● **Saved entries**:
——————————

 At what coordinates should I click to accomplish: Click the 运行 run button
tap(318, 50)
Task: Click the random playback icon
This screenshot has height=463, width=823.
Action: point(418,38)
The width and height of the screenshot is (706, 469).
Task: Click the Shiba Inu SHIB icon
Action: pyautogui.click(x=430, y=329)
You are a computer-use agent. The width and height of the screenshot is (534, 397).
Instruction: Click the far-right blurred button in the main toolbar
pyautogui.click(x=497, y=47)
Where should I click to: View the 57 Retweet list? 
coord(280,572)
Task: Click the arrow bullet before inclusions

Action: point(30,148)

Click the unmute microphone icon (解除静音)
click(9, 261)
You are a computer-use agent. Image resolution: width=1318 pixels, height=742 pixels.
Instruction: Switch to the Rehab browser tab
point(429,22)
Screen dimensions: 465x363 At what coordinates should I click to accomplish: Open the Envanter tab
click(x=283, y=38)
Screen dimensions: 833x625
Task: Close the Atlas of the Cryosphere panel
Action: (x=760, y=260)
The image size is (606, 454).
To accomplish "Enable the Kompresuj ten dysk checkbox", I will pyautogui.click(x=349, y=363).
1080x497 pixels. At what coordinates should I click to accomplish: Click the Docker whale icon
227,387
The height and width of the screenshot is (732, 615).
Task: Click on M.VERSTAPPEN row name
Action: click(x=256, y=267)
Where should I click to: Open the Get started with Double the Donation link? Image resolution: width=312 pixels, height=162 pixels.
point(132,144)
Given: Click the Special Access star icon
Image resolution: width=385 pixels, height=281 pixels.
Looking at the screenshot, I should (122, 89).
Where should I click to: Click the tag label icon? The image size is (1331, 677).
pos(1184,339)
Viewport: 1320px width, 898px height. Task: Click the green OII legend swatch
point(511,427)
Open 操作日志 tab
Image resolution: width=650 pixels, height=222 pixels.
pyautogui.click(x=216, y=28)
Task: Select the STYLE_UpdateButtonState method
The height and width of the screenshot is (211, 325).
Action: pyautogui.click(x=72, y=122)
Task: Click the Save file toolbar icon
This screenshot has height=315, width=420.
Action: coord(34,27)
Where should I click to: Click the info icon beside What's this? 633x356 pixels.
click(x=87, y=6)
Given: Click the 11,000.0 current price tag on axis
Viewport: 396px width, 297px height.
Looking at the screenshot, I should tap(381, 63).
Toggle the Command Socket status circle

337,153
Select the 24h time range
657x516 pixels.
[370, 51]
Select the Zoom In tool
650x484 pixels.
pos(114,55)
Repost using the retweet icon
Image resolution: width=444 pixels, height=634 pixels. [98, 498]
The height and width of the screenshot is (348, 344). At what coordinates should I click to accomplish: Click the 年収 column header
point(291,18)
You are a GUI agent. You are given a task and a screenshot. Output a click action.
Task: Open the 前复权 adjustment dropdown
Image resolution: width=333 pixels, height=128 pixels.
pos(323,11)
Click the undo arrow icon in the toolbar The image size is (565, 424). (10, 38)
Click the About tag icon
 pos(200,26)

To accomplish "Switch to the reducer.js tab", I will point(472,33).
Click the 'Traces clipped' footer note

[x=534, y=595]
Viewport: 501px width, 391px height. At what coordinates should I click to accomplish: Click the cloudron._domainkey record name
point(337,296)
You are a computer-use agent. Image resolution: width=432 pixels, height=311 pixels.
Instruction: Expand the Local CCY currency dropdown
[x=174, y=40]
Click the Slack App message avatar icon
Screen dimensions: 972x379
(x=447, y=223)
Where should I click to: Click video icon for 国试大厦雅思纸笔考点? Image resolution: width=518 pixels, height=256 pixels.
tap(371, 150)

——————————

● **WHAT YOU HAVE TO DO**:
Take exactly the lines from the one containing "Image resolution: width=333" through the one containing "You are a computer-use agent. Image resolution: width=432" in the data above, and output them with nothing added.

● **RESPONSE TO THE EXERCISE**:
Image resolution: width=333 pixels, height=128 pixels.
pos(323,11)
Click the undo arrow icon in the toolbar The image size is (565, 424). (10, 38)
Click the About tag icon
 pos(200,26)

To accomplish "Switch to the reducer.js tab", I will point(472,33).
Click the 'Traces clipped' footer note

[x=534, y=595]
Viewport: 501px width, 391px height. At what coordinates should I click to accomplish: Click the cloudron._domainkey record name
point(337,296)
You are a computer-use agent. Image resolution: width=432 pixels, height=311 pixels.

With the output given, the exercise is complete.